Alzheimer’s – Stage 1: Preparation

As told by Reverend G …

Surely the Lord God is with me and will not let his servant tremble with fear.Stage-1-of-Alzheimers

And yet I am somewhat fearful of what may lie ahead. Although I have faithfully served God within my congregation all these years…although I have spoken about faith often and forcefully from the pulpit, still – I am human and wonder what lies ahead.

God has not blessed me with the gift of prophecy but he is starting to warn me. Every morning when I open my Bible, I ask him, “Dear Father, what would you like me to read today? What will you teach me on this lovely morning?”

For the past four mornings, he has repeated the same instruction, “Isaiah 43:2-3.”

“Really? Again? So here I am, reading the same passage and jotting down thoughts in my journal, asking you, sweet Holy Spirit, to make it plain. What does this mean for me?


ʻWhen you go through deep waters and great trouble, I will be with you. When you go through rivers of difficulty, you will not drown. When you walk through the fire of oppression, you will not be burned up – the flames will not consume you. For I am the Lord your God, your Savior, the Holy One of Israel.


It is a comfort that God promises to be with me in this coming thing – whatever it is. And I see that my part is to trust him. But still, I don’t like the fact that this is a warning of some type of impending doom.

Is this something that will happen to me personally or to someone in my congregation? Not to my beloved son, oh God, please. Not to Jacob or to his bride, Jessie. Please, God. I can’t stand it.
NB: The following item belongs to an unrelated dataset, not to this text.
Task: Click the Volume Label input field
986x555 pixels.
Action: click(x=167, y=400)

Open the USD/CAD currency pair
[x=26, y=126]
Deep water and great trouble. Rivers of difficulty and the fire of oppression. And no hope that it might not happen because you preface everything with the word, “When.”

When you go through it. When it happens. Three times I see a “When.” Yet I still do not understand.

Oh God, my God, I do trust that you will be with me – no matter what happens. If it is an illness or a tragedy of some kind, you will not leave me to go through it alone. You are indeed the Lord my God, my Savior, my Comforter, my eternal Husband and Maker.

Just help me to be brave. And help me to face whatever it is with my faith intact. Let me never, ever falter. Amen and Amen.

©2015 RJ Thesman – Author of the Reverend G Books – www.CrossRiverMedia.com

0 thoughts on “Alzheimer’s – Stage 1: Preparation”

  1. Whenever and however this ‘when’ may come….you will have faithful friends and believers to stand by your side. I am lifting you up in prayer my dear sister. God be with you. Layla

  2. By one means or another we all do – when listening for it – hear the ‘When’. Framing the question in the context of Rev G’s journey drives the declarative word home. Thanks, Rebecca, for reminders to Trust and that trust is sure in Him.